Prior authorization (PA) is a widely adopted method of drug utilization management that requires submission of qualifying clinical or drug utilization criteria for review by a third party before acceptance of a prescription drug claim.1 Prior authorization programs have successfully contained drug costs over the past few decades, yet reports of unintended consequences have called into question their overall value.2-4 As implemented, PA often requires multiple telephone calls and facsimiles between pharmacy, practice, and a third-party administrator to gain resolution. In addition to causing clinician dissatisfaction,5,6 the process often results in patient attrition from therapy,7 delays in access to therapy,8 and, in some instances, negative patient outcomes.8-11
In North Carolina, Medicaid has a long history of considering costcontainment policies that are palatable to clinicians and patients. Community Care of North Carolina (CCNC), an organization with more than 1000 primary care practice members focusing on medical home development and cost-effective care delivery, often works collaboratively with Medicaid administrators and policymakers to develop and implement statewide programs.12 In the case of a new coverage policy for proton pump inhibitors (PPIs) implemented in June 2007, North Carolina Medicaid consulted with CCNC and the North Carolina Physician Advisory Group to develop a modified PA program that allowed for an optional instant approval (IA) process. The IA process was available to all prescribers and could be used in lieu of the traditional third-party submission process. This alternative process allowed prescribers to document PA criteria directly on the prescription so the pharmacist could fill the prescription without delay ().

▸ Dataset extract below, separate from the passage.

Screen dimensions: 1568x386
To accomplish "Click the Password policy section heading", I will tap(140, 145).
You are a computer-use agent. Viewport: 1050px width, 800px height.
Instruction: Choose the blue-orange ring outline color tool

The North Carolina Medicaid PPI PA program (hereafter, the program) was developed using the best available clinical evidence for determining which PPI medications would require prior approval13-18 and included the following 3 prescribing options: (1) use of a “preferred” PPI, including omeprazole and Prilosec OTC (manufactured by AstraZeneca, Wilmington DE and distributed by Proctor and Gamble, Cincinnati, OH), without any coverage restrictions; (2) use of a “nonpreferred” PPI and the traditional PA process of submitting criteria to a third party; or (3) use of a nonpreferred PPI with approval criteria written on the prescription, bypassing the PA process. Written approval criteria included the following: (1) “failed omeprazole (40 mg) for 30 days,” (2) “esophagitis grade C” or “esophagitis grade D,” and (3) “cannot swallow tablets” or “cannot swallow capsules.”

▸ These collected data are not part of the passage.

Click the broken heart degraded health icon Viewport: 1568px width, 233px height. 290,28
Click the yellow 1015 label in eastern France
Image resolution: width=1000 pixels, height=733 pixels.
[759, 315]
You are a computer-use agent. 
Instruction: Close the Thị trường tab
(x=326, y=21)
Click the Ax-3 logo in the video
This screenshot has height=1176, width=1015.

Community Care of North Carolina was charged with educating prescribers and pharmacies about the new process. Facsimile, e-mail, and face-to-face meetings were used before and after initiation of the policy.
Ultimately, the program was constructed with the following 2 equally important objectives: (1) to generate drug cost savings and (2) to avoid some of the unintended consequences of traditional PA programs such as increased gaps in therapy and clinician dissatisfaction. In this study, we attempt to determine if both program objectives were met.

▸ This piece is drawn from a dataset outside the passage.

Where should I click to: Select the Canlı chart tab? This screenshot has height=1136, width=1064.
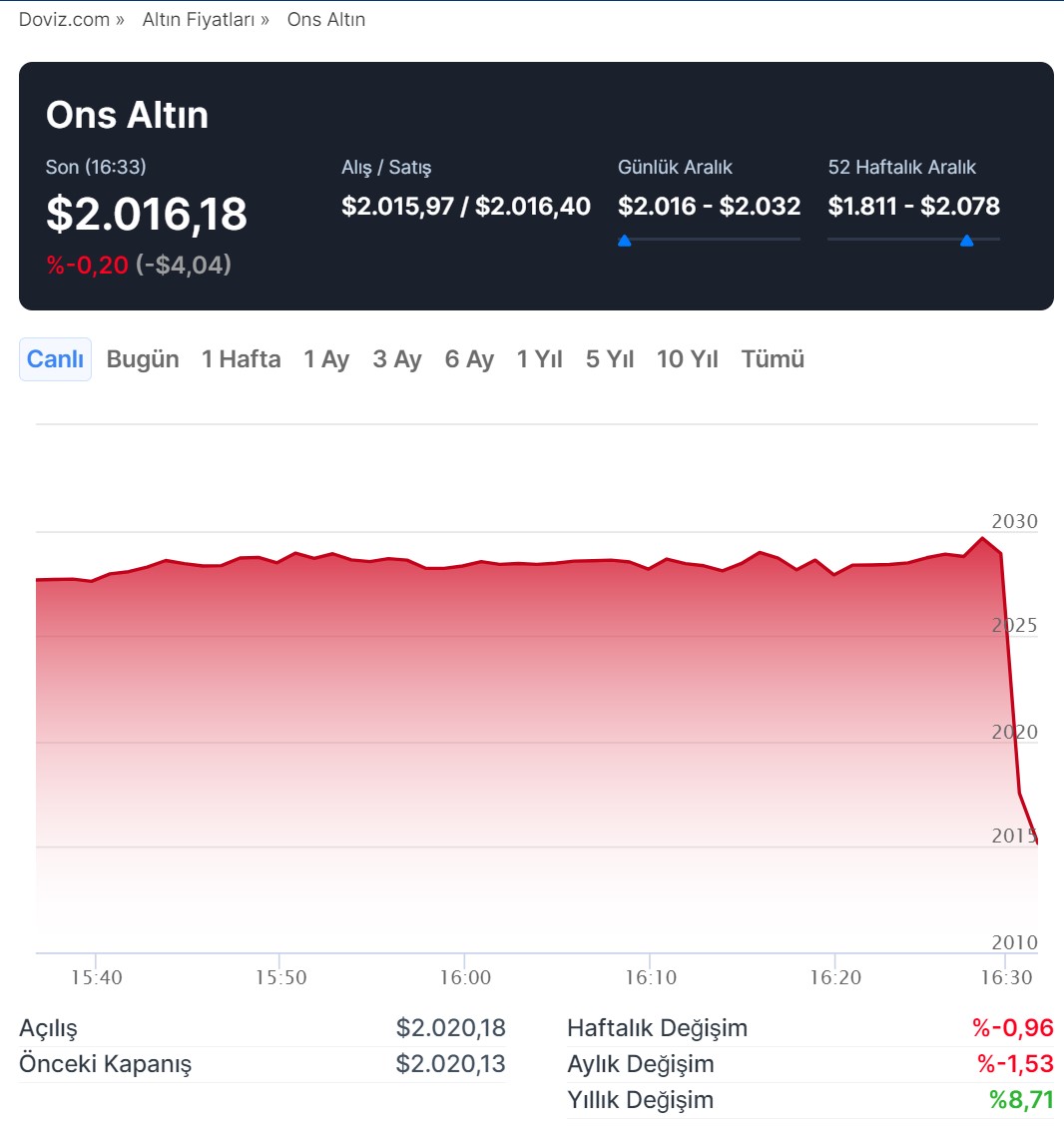(55, 359)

Before implementation of the program on June 1, 2007, there were no coverage restrictions on PPI medications for Medicaid enrollees in North Carolina. This offered a unique natural experiment because the optional alternative IA process was initiated simultaneously with the PA start date. Three separate analyses were performed to evaluate program success. First, an interrupted time series analysis was used to evaluate drug cost savings and channeling to preferred PPIs. Second, gaps in therapy were determined as a proxy for patient access to PPIs by the type of override. Third, a survey was administered to primary care practices across North Carolina to assess provider satisfaction with the program. The study was approved by the institutional review board of the University of North Carolina School of Medicine at Chapel Hill.
For the interrupted time series analysis, all North Carolina Medicaid recipients with paid PPI claims during 2007 were included. Per the PPI PA policy, enrollees younger than 6 years or enrollees having an aid category indicating pregnancy were excluded from the analysis. Dually eligible enrollees having Medicare Part D coverage were also excluded from the time series analysis regardless of age. For the cohort analysis of gaps in therapy, an additional exclusion criterion was added requiring continuous enrollment over the entire evaluation period to remove any potential bias imparted by loss of Medicaid eligibility.
For the survey, a stratified random sample of 240 practices was selected from approximately 1000 CCNC practices, representing more than 85% of primary care delivery in North Carolina. The following 3 strata, comprising 80 practices each, were created based on practice-level PPI prescribing volume during the calendar year (2006) before the study period: (1) 1 to 9 prescriptions (80 of 386 practices), (2) 10 to 49 prescriptions (80 of 506 practices), and (3) 50 or more prescriptions (80 of 153 practices).
Measuring Market Share and Drug Costs. Two interrupted time series were created using administrative pharmacy claims to assess the effectiveness of IA in reducing PPI costs and channeling patients to preferred medications. For the first time series, the market share of preferred PPIs as a percentage of total PPI use was computed and plotted for 12 sequential months (calendar year 2007). This period included 5 months immediately before and 7 months after program implementation. For the second time series, PPI cost totals for each of the 12 months were calculated. North Carolina Medicaid does not have a mandatory formulary and is the single provider of pharmacy benefits for all of its enrollees with no mail service option.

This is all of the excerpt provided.